# Questions to answer
• 1. Answer these questions from the Grindrod results report.
(a) By what percentage did revenue increase?
(b) What was the share price at midday Friday?
(c) What lifted headline earnings in Port and Terminals by 15 percent?
• 2. Carry on writing the Grindrod results report from the point where it ends.

# Document text
□ □ □ □
This was off the 5 percent increase in revenue to R2.39 billion. Earnings before interest tax depreciation and amortization was up 33 percent to R779m.

The group incurred a loss of R424m, mainly due to the fair value losses and impairments, against a prior period loss of R238.5m. Headline earnings rose by 103 percent to R4.5m compared to a headline loss of R169.3m in the prior period.

The much improved performance is reflected also in the share price. The share fell 0.67 percent to R5.02 on midday Friday, but over 12 months the share price had increased 39.5 percent.

The group said operations recovered from the effects of the COVID-19 pandemic. Port, Terminals and Logistics had benefited from commodity demand. Grindrod Bank remained conservative in lending and maintained strong capital and liquidity ratios.

Port and Terminals reported a 15 percent increase in headline earnings due to stronger volumes at the Maputo port and the Matola terminal.

The coastal shipping, container depots and transport, and multi-purpose terminal businesses lifted earnings 60 percent on the back of strong citrus demand and mining mineral exports, whilst continually providing deep sea shipping lines with alternative solutions through the group’s network to alleviate challenges.

A resumption of production at the Balama graphite mine positively impacted the northern Mozambique performance, with volumes expected to ramp up in the second half of the year in line with global demand.

Grindrod's activities in the northern Mozambique liquefied natural gas project had ceased due to the suspension of the project at the beginning of April 2021. Austerity measures there resulted in impairments and provisioning of R75.7m.
□ □ □ □
Saved data entries
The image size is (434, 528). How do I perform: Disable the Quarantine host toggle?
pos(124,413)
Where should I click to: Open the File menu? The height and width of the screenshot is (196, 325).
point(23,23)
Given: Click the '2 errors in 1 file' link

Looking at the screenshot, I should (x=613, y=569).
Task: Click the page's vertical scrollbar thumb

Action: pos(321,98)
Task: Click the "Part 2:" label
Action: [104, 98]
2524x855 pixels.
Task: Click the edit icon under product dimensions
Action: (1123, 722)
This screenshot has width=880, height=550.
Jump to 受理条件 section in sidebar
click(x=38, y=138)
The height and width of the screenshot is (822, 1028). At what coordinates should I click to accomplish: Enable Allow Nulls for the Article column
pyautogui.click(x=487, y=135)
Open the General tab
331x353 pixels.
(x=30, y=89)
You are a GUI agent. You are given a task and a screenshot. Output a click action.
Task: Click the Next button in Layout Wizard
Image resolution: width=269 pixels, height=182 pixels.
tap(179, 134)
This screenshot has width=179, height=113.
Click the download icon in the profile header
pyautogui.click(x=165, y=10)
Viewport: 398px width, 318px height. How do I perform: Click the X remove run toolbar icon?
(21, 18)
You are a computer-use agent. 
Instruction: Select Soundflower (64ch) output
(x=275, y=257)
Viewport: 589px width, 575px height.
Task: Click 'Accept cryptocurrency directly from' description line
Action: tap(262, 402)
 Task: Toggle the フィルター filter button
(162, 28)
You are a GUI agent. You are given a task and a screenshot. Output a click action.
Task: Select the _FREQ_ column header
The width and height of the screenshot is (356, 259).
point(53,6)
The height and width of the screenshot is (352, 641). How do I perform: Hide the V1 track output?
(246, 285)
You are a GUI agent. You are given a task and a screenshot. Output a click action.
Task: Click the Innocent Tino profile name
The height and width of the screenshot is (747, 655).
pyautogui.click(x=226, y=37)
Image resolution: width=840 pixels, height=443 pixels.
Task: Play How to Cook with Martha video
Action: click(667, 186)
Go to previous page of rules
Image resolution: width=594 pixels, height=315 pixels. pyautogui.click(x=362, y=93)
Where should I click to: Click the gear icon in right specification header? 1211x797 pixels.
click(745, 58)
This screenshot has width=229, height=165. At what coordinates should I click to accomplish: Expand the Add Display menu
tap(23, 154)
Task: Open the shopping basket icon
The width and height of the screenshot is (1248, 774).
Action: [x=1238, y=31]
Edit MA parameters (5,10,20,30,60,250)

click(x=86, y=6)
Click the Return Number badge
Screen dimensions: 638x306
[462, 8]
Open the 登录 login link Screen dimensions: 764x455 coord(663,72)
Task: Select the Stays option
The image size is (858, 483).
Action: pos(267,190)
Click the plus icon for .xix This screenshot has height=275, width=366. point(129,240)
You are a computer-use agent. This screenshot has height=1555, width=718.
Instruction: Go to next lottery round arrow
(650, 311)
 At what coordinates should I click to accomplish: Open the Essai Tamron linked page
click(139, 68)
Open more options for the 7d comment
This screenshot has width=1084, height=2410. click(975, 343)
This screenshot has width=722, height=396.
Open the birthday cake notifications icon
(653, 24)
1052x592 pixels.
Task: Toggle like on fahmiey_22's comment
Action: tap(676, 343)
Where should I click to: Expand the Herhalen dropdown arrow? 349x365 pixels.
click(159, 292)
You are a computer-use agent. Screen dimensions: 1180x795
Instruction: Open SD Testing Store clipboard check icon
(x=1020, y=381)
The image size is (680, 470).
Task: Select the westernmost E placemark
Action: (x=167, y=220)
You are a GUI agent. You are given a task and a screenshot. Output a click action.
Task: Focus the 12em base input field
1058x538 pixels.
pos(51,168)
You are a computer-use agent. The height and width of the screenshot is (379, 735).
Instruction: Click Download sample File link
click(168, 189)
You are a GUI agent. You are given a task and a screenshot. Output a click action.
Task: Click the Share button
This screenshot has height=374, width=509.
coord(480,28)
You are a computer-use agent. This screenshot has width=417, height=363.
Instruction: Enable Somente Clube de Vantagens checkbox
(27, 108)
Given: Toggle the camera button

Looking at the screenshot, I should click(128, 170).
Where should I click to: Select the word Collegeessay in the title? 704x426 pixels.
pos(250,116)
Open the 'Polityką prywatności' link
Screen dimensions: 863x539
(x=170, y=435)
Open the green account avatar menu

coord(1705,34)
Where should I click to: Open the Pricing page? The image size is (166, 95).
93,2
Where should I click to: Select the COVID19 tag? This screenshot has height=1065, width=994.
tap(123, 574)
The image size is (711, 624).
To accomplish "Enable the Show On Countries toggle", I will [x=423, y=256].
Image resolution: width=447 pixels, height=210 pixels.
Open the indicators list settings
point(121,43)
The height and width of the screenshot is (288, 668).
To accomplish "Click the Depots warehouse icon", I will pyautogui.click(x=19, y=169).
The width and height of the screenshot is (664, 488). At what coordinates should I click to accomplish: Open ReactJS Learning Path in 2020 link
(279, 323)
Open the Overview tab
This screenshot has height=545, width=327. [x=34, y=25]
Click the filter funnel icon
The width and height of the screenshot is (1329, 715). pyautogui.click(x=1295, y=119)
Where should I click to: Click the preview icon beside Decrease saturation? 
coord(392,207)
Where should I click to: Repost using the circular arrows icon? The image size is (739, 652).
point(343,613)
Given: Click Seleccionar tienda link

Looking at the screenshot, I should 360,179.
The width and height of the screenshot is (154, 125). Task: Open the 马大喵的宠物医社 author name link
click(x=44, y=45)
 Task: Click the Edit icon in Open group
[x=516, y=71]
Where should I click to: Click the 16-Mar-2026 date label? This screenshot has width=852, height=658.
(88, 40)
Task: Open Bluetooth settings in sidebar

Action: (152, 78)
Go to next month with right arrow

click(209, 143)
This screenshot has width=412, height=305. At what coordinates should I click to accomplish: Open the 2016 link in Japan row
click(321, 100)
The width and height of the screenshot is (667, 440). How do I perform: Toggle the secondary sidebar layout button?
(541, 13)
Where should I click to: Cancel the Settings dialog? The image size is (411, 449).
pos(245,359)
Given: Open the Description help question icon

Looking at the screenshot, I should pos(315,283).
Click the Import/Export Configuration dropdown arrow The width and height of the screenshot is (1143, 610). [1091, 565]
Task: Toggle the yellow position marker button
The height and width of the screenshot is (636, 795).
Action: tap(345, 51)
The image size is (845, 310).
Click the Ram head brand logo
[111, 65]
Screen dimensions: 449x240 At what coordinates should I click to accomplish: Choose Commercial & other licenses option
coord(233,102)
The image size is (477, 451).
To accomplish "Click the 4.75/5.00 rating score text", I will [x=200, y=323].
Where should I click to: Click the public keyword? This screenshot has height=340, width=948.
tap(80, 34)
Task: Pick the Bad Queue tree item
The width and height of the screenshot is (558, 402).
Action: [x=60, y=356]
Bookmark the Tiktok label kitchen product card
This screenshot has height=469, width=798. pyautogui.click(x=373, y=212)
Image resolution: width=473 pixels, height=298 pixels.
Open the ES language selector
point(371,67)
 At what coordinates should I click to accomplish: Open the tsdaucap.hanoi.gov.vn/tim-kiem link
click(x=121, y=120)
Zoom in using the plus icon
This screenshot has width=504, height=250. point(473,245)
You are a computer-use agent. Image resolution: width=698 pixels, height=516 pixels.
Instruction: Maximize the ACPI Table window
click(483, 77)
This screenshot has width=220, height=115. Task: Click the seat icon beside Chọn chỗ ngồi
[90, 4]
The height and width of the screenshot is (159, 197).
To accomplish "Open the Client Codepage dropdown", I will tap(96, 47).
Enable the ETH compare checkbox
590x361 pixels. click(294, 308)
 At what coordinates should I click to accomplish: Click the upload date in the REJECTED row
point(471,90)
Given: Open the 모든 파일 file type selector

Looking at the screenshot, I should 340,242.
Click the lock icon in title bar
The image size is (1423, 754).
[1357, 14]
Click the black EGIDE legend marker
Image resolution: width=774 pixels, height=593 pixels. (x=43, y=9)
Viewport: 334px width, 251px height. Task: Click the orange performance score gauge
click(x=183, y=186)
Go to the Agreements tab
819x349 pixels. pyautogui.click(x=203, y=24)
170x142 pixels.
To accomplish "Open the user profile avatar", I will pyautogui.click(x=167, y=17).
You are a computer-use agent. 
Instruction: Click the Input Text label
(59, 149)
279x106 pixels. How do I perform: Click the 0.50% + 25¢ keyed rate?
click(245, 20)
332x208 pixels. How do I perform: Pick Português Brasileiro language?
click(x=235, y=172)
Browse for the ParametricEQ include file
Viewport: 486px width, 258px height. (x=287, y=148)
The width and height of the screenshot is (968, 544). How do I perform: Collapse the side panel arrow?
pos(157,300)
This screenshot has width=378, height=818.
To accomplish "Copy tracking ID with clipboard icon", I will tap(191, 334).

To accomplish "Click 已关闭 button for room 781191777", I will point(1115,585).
□ □ □ □
# Set of answers
• 1.
(a) 5 percent, to R2.39 billion.
(b) R5.02.
(c) Stronger volumes at the Maputo port and the Matola terminal.

• 2.
Disposals of the Automotive and Fuel Carrier businesses were underway. This required the impairment of R260.9m.

Grindrod Bank focused on its client relationships and quality lending, ensuring it retained a strong liquidity and capital position. The focus on platform banking had generated growth in the number of new accounts.

Non-core asset sales were being pursued, but the market was difficult.

Grindrod sold its private equity assets resulting in proceeds of R176m, of which R163.7m was received by the end of the six months. Results included impairments and fair value losses of R301.7m. The carrying value of the private equity and property portfolio as at 30 June 2021 was R983.3m.

Of remaining private equity assets, two material investments had not produced acceptable offers. The strategy remained to exit the investments at the right valuations.

Progress has been made by the owners on the development plan for the properties on the KwaZulu Natal North Coast. Interest in various nodes within this development had continued and the owners were in the process of launching the prospectus. The strategy remains for Grindrod to have these exposures settled.